Bolaño died in 2003 - then carpet-bombed the English-speaking literary world twice, with two massive cultural interventions (I hesitate to call them novels), The Savage Detectives (1998; in English 2007) and 2666 (2004; 2008).

Reeling from these two monumental inoculations, we now must face his short fiction - where the invasion may be just as decisive.

New Directions is pumping out the shorter Bolaño. Of the titles considered here, Monsieur Pain (first published in Spanish in 1982) and Antwerp (1980, published in Spanish in 2002) are novels (sort of), the other two collections of tales.

I remember when the story "The Insufferable Gaucho" appeared in the New Yorker. Within days, three friends weighed in. One loved it, something about "the whole world it creates" and "how much you sort of like the main character" but "how nothing really gets figured out." The next person said something like, "The New Yorker is printing anything these days - that was just terrible, a waste of my time." The third: "Please tell me what is going on and why I should like this."
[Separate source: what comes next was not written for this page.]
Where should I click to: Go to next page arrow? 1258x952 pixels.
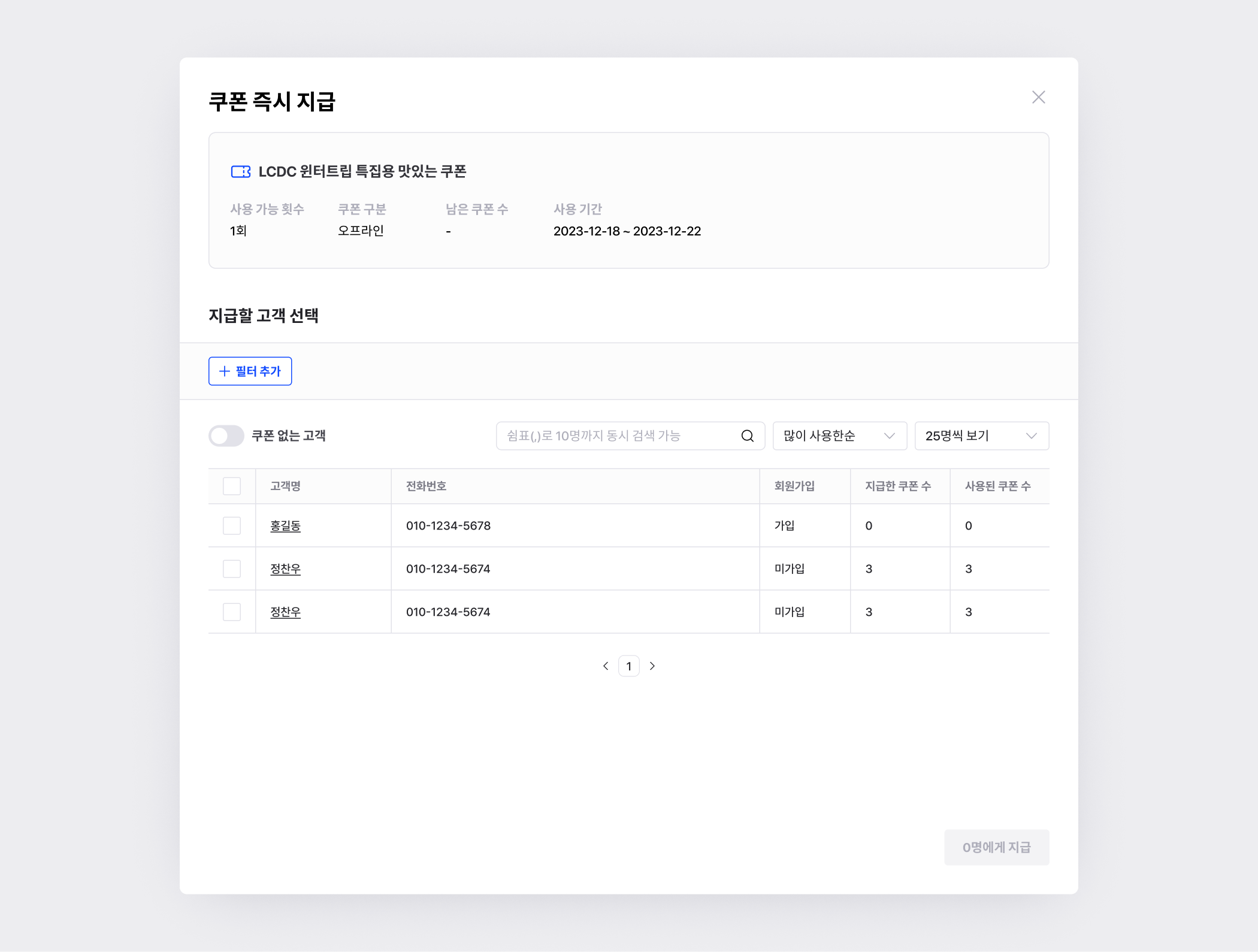[652, 666]

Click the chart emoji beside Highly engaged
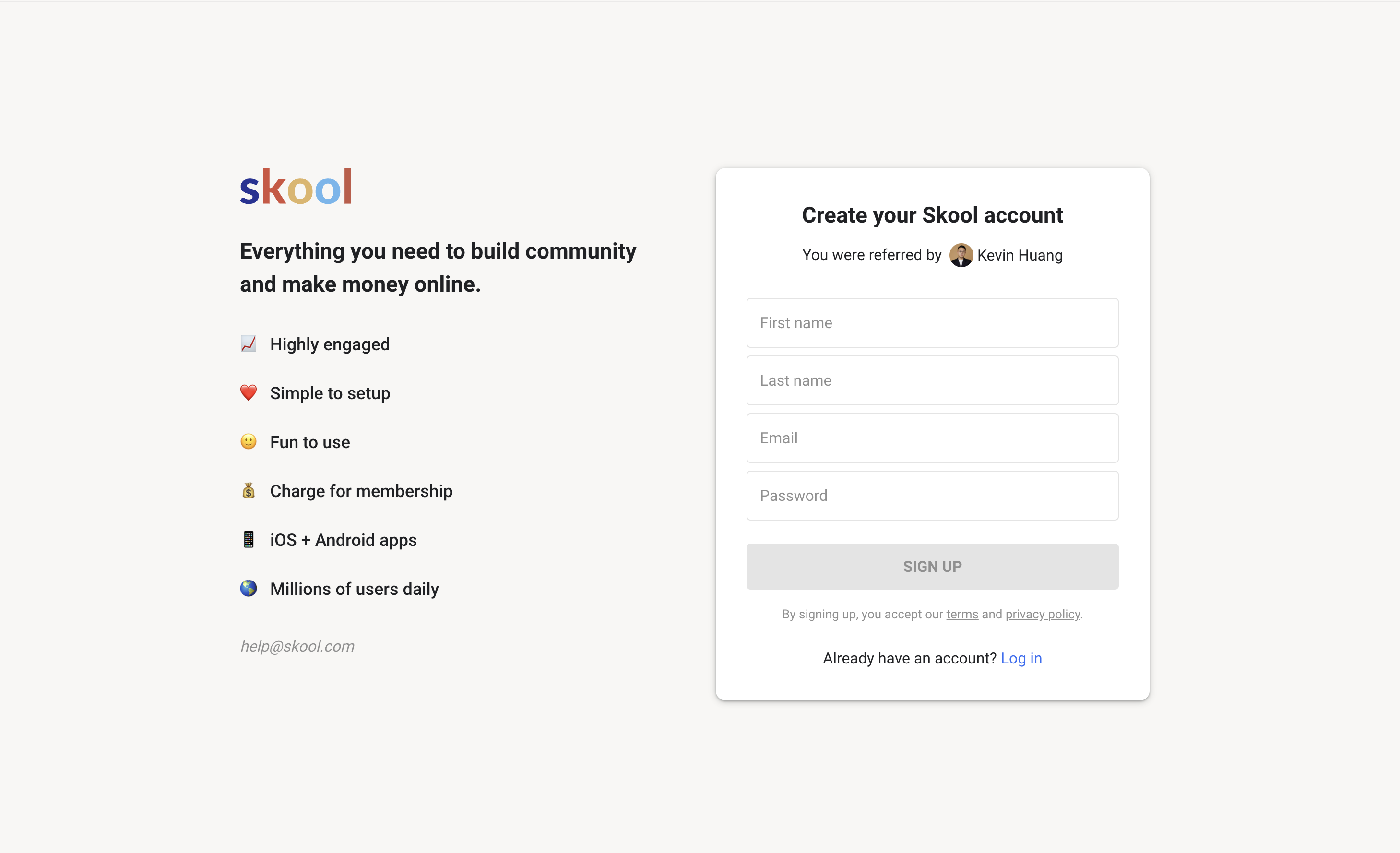pos(249,344)
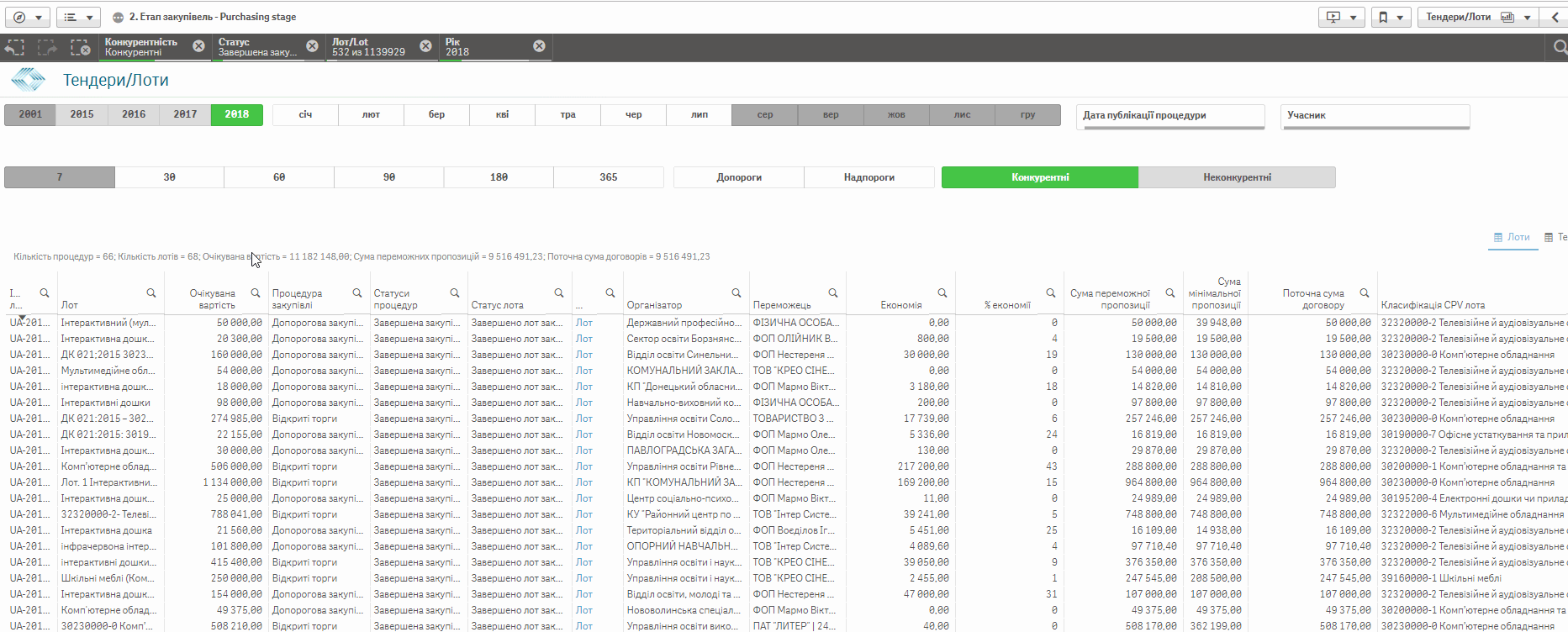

I can't do the last two things, but I can speak of why I like this story. A gritty charm invests it, an amused, unhinged comedy married with suggestions of doom. And, as Bolaño's work often is, it's woven, a plait of threads and strands, repetitions of images (rabbits) and themes. It starts, as many of his tales and novels do, conventionally, and drops you off in an insecure, unfamiliar place.